Exactly the lines from the one containing "Given: Click the Config gear icon" through the final line of the data are to be written out again, with nothing added.

[[ The data, beginning ]]

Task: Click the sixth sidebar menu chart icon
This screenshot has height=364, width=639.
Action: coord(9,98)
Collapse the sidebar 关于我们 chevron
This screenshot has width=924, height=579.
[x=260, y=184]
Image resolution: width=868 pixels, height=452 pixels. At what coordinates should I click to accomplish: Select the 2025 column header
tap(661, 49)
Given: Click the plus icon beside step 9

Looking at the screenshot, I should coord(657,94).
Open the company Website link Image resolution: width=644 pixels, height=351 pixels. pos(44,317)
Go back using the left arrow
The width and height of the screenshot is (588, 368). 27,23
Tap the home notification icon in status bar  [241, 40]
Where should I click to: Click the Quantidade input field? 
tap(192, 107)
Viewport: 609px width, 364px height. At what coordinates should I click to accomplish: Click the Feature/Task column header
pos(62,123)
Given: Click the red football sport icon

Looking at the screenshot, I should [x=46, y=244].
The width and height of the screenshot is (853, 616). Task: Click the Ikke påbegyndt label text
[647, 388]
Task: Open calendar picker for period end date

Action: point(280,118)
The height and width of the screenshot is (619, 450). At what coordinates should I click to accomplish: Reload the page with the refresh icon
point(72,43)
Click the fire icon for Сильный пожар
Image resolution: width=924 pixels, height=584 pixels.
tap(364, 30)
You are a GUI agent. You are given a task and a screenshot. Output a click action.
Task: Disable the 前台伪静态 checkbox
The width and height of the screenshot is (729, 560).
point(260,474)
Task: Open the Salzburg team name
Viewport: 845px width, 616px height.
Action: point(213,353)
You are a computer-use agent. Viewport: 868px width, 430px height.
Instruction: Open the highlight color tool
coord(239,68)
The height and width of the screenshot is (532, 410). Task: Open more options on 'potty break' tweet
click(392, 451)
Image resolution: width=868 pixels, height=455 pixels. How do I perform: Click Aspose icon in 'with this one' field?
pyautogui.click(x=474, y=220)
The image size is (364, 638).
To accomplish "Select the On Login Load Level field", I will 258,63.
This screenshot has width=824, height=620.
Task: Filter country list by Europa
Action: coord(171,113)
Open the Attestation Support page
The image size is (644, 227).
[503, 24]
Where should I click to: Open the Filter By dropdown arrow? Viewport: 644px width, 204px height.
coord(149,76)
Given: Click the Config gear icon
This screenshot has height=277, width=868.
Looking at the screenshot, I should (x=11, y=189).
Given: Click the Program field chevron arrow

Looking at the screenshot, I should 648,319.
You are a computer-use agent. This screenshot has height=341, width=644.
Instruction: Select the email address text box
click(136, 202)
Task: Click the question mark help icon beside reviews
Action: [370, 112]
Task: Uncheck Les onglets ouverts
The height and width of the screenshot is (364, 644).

[[ The data, end ]]

• [Completed task]
Given: Click the Config gear icon
This screenshot has height=277, width=868.
Looking at the screenshot, I should (x=11, y=189).
Given: Click the Program field chevron arrow

Looking at the screenshot, I should 648,319.
You are a computer-use agent. This screenshot has height=341, width=644.
Instruction: Select the email address text box
click(136, 202)
Task: Click the question mark help icon beside reviews
Action: [370, 112]
Task: Uncheck Les onglets ouverts
The height and width of the screenshot is (364, 644).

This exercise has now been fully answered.